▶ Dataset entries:

++++

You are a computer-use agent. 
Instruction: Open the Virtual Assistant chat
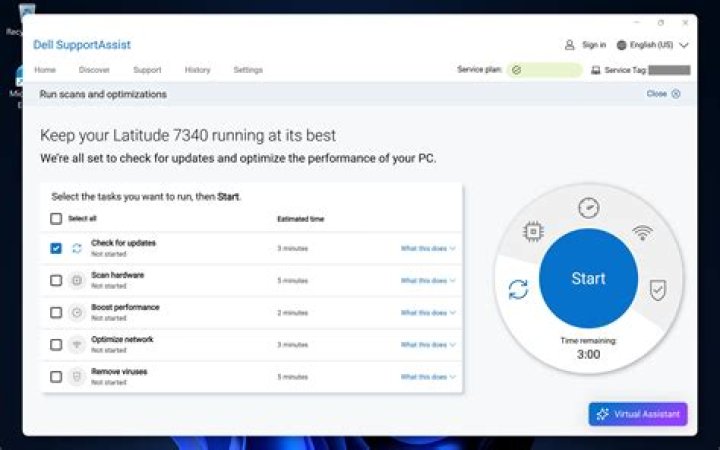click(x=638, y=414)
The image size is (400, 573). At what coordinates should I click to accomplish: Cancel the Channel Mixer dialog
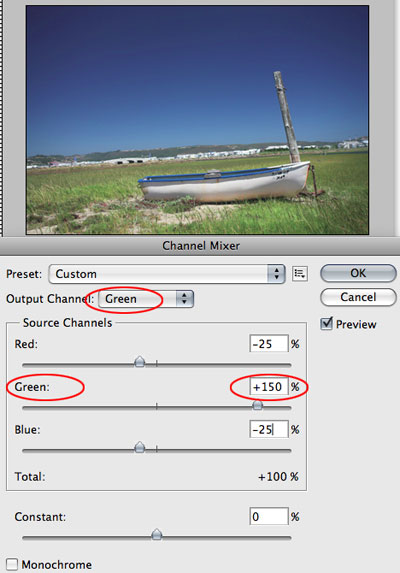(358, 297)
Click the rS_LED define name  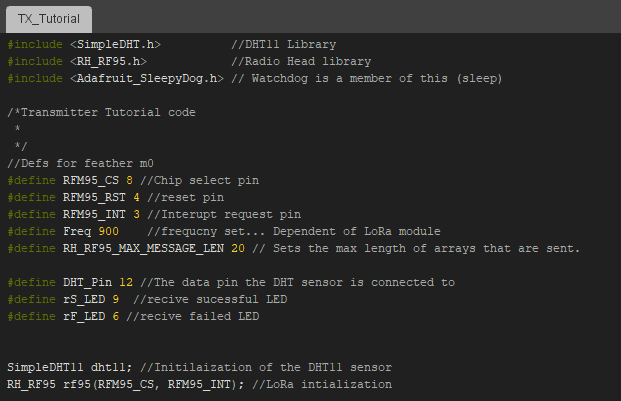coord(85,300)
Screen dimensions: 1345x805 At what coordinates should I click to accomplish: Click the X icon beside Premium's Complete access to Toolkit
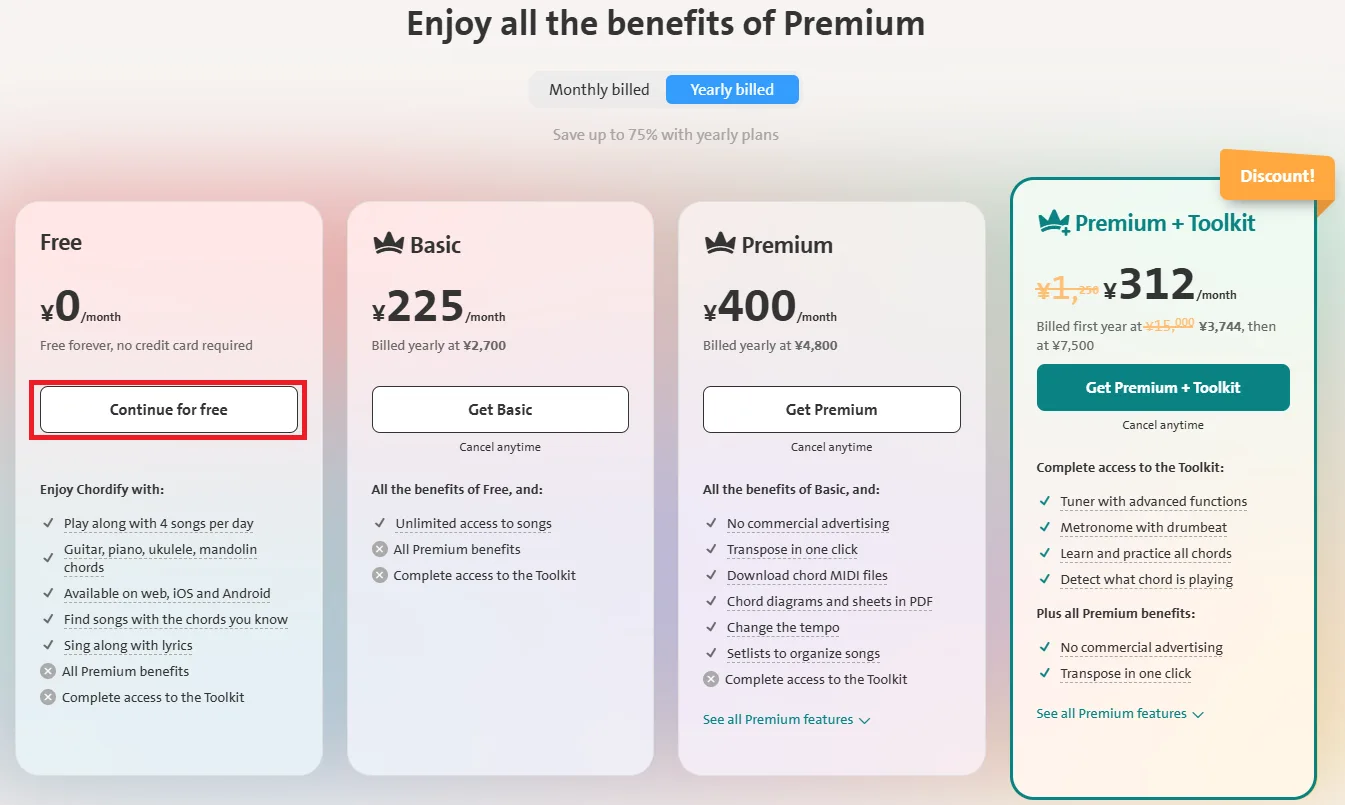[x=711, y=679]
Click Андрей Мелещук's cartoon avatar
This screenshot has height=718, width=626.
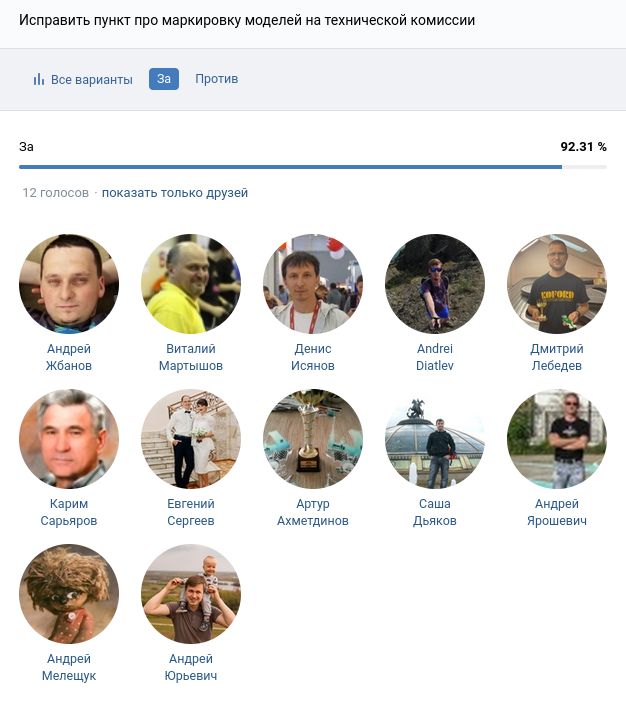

++++

▶ WHAT THE EXERCISE ASKS: What is needed is an exact repetition of every line from the line with "Click Андрей Мелещук's cartoon avatar" to the end of the data above, both ends included, with no pictures.

▶ TASK OUTPUT:
Click Андрей Мелещук's cartoon avatar
This screenshot has height=718, width=626.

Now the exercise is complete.